Use of the novel endoscopic mask (e-mask) during bronchoscopy results in a substantial decrease in the generation of airborne particles without increasing complications, according to a study.
The authors conducted visualization and quantifying experiments on airborne particles with and without the e-mask, excluding patients with stage 2‒4 chronic obstructive pulmonary disease.
They prospectively assessed whether wearing the e-mask during bronchoscopy correlated with the incidence of patients requiring >5 L/min oxygen to maintain >90-percent oxygen saturation, and those with >45 mm Hg end-tidal carbon dioxide (EtCO2) elevation, in addition to complications, relative to historical controls.
More than 10,000 times of airborne particles were generated without the e-mask compared with use of the e-mask in the visualization experiment. The volume of such particles substantially declined with the e-mask compared to without the e-mask (p=0.011).

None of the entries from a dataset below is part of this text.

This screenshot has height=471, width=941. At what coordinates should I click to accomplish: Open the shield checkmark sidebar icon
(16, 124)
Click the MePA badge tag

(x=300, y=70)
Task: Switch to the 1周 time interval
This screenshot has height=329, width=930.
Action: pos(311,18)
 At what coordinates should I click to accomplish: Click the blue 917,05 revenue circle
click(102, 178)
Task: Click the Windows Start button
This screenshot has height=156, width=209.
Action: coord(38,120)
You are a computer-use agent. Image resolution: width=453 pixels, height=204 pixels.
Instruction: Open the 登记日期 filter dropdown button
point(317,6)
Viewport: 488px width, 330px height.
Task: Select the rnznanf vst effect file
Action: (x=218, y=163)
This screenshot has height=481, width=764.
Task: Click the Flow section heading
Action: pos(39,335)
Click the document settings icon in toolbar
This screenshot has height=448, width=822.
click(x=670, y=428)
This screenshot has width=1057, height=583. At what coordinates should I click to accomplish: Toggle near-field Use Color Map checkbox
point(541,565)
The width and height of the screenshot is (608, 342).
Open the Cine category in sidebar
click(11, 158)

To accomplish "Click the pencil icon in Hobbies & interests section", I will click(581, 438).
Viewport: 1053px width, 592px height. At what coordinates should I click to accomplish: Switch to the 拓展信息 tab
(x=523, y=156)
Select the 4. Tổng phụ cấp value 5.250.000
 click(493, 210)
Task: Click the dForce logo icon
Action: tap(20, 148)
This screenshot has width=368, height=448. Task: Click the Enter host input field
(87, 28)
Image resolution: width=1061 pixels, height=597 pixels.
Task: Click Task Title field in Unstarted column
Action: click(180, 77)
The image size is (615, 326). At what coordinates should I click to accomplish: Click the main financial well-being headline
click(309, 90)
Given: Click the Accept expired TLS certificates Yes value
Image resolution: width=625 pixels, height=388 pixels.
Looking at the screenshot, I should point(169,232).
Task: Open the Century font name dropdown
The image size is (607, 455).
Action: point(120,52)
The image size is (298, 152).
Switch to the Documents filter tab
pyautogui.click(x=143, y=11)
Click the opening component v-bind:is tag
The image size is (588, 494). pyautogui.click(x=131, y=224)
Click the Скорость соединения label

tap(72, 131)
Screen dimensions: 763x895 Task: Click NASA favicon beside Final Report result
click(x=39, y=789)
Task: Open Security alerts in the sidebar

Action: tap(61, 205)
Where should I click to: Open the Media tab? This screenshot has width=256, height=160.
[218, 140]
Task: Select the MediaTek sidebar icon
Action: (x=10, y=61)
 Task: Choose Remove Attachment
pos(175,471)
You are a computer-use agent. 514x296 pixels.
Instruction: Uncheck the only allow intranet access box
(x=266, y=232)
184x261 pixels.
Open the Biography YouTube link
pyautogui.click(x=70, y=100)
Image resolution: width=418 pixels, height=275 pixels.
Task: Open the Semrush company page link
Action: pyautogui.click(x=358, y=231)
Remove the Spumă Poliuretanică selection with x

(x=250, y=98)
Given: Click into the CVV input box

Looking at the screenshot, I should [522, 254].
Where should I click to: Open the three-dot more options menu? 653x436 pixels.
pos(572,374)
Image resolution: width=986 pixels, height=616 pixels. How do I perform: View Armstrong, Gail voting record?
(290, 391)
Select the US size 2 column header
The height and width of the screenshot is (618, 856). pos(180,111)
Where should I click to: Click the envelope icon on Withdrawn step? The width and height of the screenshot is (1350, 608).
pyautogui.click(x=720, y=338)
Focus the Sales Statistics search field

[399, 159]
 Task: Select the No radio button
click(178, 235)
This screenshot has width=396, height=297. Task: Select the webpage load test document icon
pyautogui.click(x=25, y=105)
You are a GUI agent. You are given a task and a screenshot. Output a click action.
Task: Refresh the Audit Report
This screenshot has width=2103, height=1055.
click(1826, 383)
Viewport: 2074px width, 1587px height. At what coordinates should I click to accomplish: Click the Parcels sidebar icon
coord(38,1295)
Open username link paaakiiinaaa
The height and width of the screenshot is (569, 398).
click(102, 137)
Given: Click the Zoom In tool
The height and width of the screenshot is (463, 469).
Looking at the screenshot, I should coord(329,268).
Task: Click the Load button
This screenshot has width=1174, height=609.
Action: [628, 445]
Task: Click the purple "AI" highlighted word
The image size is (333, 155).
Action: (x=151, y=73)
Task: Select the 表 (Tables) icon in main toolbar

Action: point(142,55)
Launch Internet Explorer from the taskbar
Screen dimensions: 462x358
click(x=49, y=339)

On multivariate logistic regression analysis, wearing of the e-mask showed no significant effect on the incidence of patients requiring >5 L/min oxygen to maintain >90-percent oxygen saturation (p=0.959). However, use of the e-mask was associated with >45 mm Hg EtCO2 elevation (p=0.026).
In addition, complications did not significantly differ between the e-mask and control groups (5.8 percent vs 2.5 percent; p=0.395).
“Bronchoscopy is an airborne particle-generating procedure. However, few methods for safe bronchoscopy have been developed,” the authors said.